THE PROBLEM:
Render each line of the data below as one string in a JSON list, leaving out blank lines.

Interface element records
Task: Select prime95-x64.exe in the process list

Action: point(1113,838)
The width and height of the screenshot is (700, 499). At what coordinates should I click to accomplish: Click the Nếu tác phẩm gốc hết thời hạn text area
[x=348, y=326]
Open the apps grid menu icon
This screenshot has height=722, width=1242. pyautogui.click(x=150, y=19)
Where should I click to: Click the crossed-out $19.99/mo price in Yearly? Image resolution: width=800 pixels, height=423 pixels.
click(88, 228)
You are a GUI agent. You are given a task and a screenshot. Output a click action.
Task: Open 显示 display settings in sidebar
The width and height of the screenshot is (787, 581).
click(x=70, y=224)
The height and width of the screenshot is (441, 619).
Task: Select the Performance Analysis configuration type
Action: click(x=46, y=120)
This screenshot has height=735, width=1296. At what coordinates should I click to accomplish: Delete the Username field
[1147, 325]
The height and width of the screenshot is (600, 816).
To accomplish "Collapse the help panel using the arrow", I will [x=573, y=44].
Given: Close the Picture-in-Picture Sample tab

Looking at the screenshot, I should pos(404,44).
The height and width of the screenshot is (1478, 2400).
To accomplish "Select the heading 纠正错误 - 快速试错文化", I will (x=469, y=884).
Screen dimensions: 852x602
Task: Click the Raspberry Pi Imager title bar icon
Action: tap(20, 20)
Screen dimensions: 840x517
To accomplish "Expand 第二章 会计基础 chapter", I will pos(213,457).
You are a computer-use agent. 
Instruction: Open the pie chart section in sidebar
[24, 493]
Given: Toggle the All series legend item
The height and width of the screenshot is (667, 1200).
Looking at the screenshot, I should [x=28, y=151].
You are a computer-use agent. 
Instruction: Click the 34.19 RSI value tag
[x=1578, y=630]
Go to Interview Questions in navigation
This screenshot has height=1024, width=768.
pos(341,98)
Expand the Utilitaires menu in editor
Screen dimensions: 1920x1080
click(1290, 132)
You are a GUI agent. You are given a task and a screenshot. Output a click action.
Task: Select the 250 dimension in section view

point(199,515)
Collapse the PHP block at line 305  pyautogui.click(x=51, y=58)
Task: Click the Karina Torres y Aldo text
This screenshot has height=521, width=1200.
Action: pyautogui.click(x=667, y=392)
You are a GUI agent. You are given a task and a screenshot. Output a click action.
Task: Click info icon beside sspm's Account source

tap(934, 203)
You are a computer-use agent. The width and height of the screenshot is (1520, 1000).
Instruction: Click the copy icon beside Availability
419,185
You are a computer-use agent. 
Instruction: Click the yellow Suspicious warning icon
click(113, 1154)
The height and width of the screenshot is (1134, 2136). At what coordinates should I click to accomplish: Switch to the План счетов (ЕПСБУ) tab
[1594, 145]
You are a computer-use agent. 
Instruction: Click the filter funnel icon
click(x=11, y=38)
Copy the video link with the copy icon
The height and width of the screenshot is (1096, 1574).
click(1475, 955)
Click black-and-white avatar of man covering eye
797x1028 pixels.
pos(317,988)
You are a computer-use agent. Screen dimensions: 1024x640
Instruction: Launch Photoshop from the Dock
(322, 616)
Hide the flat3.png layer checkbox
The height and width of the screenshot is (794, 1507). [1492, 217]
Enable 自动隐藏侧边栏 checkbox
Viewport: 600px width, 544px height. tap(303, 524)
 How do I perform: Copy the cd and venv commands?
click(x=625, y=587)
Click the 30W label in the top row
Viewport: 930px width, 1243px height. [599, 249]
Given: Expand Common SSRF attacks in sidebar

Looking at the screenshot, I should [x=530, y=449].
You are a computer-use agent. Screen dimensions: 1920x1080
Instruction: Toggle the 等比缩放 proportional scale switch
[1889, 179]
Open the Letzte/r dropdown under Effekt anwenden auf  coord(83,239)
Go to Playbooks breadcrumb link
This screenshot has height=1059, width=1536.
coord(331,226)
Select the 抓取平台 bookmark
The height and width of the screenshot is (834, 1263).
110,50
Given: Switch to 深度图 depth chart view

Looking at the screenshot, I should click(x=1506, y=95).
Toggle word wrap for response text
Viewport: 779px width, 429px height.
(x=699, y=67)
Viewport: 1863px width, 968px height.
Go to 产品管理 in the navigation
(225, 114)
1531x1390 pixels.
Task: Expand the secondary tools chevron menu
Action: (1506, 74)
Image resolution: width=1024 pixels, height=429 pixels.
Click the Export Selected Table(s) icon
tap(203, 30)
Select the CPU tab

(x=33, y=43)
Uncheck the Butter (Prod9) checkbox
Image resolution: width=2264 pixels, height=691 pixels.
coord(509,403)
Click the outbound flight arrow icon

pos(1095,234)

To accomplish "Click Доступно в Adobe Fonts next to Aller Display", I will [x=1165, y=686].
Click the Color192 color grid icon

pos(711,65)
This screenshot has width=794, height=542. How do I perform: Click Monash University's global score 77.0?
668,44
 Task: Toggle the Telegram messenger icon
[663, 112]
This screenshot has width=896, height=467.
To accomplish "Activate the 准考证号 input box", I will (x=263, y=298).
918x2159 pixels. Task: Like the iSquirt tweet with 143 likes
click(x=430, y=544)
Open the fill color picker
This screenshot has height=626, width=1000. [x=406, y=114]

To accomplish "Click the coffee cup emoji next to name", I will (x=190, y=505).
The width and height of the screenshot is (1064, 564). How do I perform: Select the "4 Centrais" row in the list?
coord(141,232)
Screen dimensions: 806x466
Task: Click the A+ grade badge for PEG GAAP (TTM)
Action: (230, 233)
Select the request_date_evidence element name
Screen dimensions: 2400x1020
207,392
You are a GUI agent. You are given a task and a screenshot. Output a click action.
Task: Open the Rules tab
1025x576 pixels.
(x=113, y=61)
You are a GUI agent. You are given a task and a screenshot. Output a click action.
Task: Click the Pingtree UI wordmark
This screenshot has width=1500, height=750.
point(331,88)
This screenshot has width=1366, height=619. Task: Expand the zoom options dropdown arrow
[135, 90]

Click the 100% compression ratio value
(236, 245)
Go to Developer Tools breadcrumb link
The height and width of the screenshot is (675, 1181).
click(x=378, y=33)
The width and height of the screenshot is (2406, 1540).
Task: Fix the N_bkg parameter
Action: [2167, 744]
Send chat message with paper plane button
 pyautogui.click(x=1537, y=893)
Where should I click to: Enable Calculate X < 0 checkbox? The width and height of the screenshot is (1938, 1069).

RESULT FOR THIS TASK:
[
  "Task: Select prime95-x64.exe in the process list",
  "Action: point(1113,838)",
  "The width and height of the screenshot is (700, 499). At what coordinates should I click to accomplish: Click the Nếu tác phẩm gốc hết thời hạn text area",
  "[x=348, y=326]",
  "Open the apps grid menu icon",
  "This screenshot has height=722, width=1242. pyautogui.click(x=150, y=19)",
  "Where should I click to: Click the crossed-out $19.99/mo price in Yearly? Image resolution: width=800 pixels, height=423 pixels.",
  "click(88, 228)",
  "You are a GUI agent. You are given a task and a screenshot. Output a click action.",
  "Task: Open 显示 display settings in sidebar",
  "The width and height of the screenshot is (787, 581).",
  "click(x=70, y=224)",
  "The height and width of the screenshot is (441, 619).",
  "Task: Select the Performance Analysis configuration type",
  "Action: click(x=46, y=120)",
  "This screenshot has height=735, width=1296. At what coordinates should I click to accomplish: Delete the Username field",
  "[1147, 325]",
  "The height and width of the screenshot is (600, 816).",
  "To accomplish \"Collapse the help panel using the arrow\", I will [x=573, y=44].",
  "Given: Close the Picture-in-Picture Sample tab",
  "Looking at the screenshot, I should pos(404,44).",
  "The height and width of the screenshot is (1478, 2400).",
  "To accomplish \"Select the heading 纠正错误 - 快速试错文化\", I will (x=469, y=884).",
  "Screen dimensions: 852x602",
  "Task: Click the Raspberry Pi Imager title bar icon",
  "Action: tap(20, 20)",
  "Screen dimensions: 840x517",
  "To accomplish \"Expand 第二章 会计基础 chapter\", I will pos(213,457).",
  "You are a computer-use agent. ",
  "Instruction: Open the pie chart section in sidebar",
  "[24, 493]",
  "Given: Toggle the All series legend item",
  "The height and width of the screenshot is (667, 1200).",
  "Looking at the screenshot, I should [x=28, y=151].",
  "You are a computer-use agent. ",
  "Instruction: Click the 34.19 RSI value tag",
  "[x=1578, y=630]",
  "Go to Interview Questions in navigation",
  "This screenshot has height=1024, width=768.",
  "pos(341,98)",
  "Expand the Utilitaires menu in editor",
  "Screen dimensions: 1920x1080",
  "click(1290, 132)",
  "You are a GUI agent. You are given a task and a screenshot. Output a click action.",
  "Task: Select the 250 dimension in section view",
  "point(199,515)",
  "Collapse the PHP block at line 305  pyautogui.click(x=51, y=58)",
  "Task: Click the Karina Torres y Aldo text",
  "This screenshot has height=521, width=1200.",
  "Action: pyautogui.click(x=667, y=392)",
  "You are a GUI agent. You are given a task and a screenshot. Output a click action.",
  "Task: Click info icon beside sspm's Account source",
  "tap(934, 203)",
  "You are a computer-use agent. The width and height of the screenshot is (1520, 1000).",
  "Instruction: Click the copy icon beside Availability",
  "419,185",
  "You are a computer-use agent. ",
  "Instruction: Click the yellow Suspicious warning icon",
  "click(113, 1154)",
  "The height and width of the screenshot is (1134, 2136). At what coordinates should I click to accomplish: Switch to the План счетов (ЕПСБУ) tab",
  "[1594, 145]",
  "You are a computer-use agent. ",
  "Instruction: Click the filter funnel icon",
  "click(x=11, y=38)",
  "Copy the video link with the copy icon",
  "The height and width of the screenshot is (1096, 1574).",
  "click(1475, 955)",
  "Click black-and-white avatar of man covering eye",
  "797x1028 pixels.",
  "pos(317,988)",
  "You are a computer-use agent. Screen dimensions: 1024x640",
  "Instruction: Launch Photoshop from the Dock",
  "(322, 616)",
  "Hide the flat3.png layer checkbox",
  "The height and width of the screenshot is (794, 1507). [1492, 217]",
  "Enable 自动隐藏侧边栏 checkbox",
  "Viewport: 600px width, 544px height. tap(303, 524)",
  " How do I perform: Copy the cd and venv commands?",
  "click(x=625, y=587)",
  "Click the 30W label in the top row",
  "Viewport: 930px width, 1243px height. [599, 249]",
  "Given: Expand Common SSRF attacks in sidebar",
  "Looking at the screenshot, I should [x=530, y=449].",
  "You are a computer-use agent. Screen dimensions: 1920x1080",
  "Instruction: Toggle the 等比缩放 proportional scale switch",
  "[1889, 179]",
  "Open the Letzte/r dropdown under Effekt anwenden auf  coord(83,239)",
  "Go to Playbooks breadcrumb link",
  "This screenshot has height=1059, width=1536.",
  "coord(331,226)",
  "Select the 抓取平台 bookmark",
  "The height and width of the screenshot is (834, 1263).",
  "110,50",
  "Given: Switch to 深度图 depth chart view",
  "Looking at the screenshot, I should click(x=1506, y=95).",
  "Toggle word wrap for response text",
  "Viewport: 779px width, 429px height.",
  "(x=699, y=67)",
  "Viewport: 1863px width, 968px height.",
  "Go to 产品管理 in the navigation",
  "(225, 114)",
  "1531x1390 pixels.",
  "Task: Expand the secondary tools chevron menu",
  "Action: (1506, 74)",
  "Image resolution: width=1024 pixels, height=429 pixels.",
  "Click the Export Selected Table(s) icon",
  "tap(203, 30)",
  "Select the CPU tab",
  "(x=33, y=43)",
  "Uncheck the Butter (Prod9) checkbox",
  "Image resolution: width=2264 pixels, height=691 pixels.",
  "coord(509,403)",
  "Click the outbound flight arrow icon",
  "pos(1095,234)",
  "To accomplish \"Click Доступно в Adobe Fonts next to Aller Display\", I will [x=1165, y=686].",
  "Click the Color192 color grid icon",
  "pos(711,65)",
  "This screenshot has width=794, height=542. How do I perform: Click Monash University's global score 77.0?",
  "668,44",
  " Task: Toggle the Telegram messenger icon",
  "[663, 112]",
  "This screenshot has width=896, height=467.",
  "To accomplish \"Activate the 准考证号 input box\", I will (x=263, y=298).",
  "918x2159 pixels. Task: Like the iSquirt tweet with 143 likes",
  "click(x=430, y=544)",
  "Open the fill color picker",
  "This screenshot has height=626, width=1000. [x=406, y=114]",
  "To accomplish \"Click the coffee cup emoji next to name\", I will (x=190, y=505).",
  "The width and height of the screenshot is (1064, 564). How do I perform: Select the \"4 Centrais\" row in the list?",
  "coord(141,232)",
  "Screen dimensions: 806x466",
  "Task: Click the A+ grade badge for PEG GAAP (TTM)",
  "Action: (230, 233)",
  "Select the request_date_evidence element name",
  "Screen dimensions: 2400x1020",
  "207,392",
  "You are a GUI agent. You are given a task and a screenshot. Output a click action.",
  "Task: Open the Rules tab",
  "1025x576 pixels.",
  "(x=113, y=61)",
  "You are a GUI agent. You are given a task and a screenshot. Output a click action.",
  "Task: Click the Pingtree UI wordmark",
  "This screenshot has width=1500, height=750.",
  "point(331,88)",
  "This screenshot has width=1366, height=619. Task: Expand the zoom options dropdown arrow",
  "[135, 90]",
  "Click the 100% compression ratio value",
  "(236, 245)",
  "Go to Developer Tools breadcrumb link",
  "The height and width of the screenshot is (675, 1181).",
  "click(x=378, y=33)",
  "The width and height of the screenshot is (2406, 1540).",
  "Task: Fix the N_bkg parameter",
  "Action: [2167, 744]",
  "Send chat message with paper plane button",
  " pyautogui.click(x=1537, y=893)",
  "Where should I click to: Enable Calculate X < 0 checkbox? The width and height of the screenshot is (1938, 1069)."
]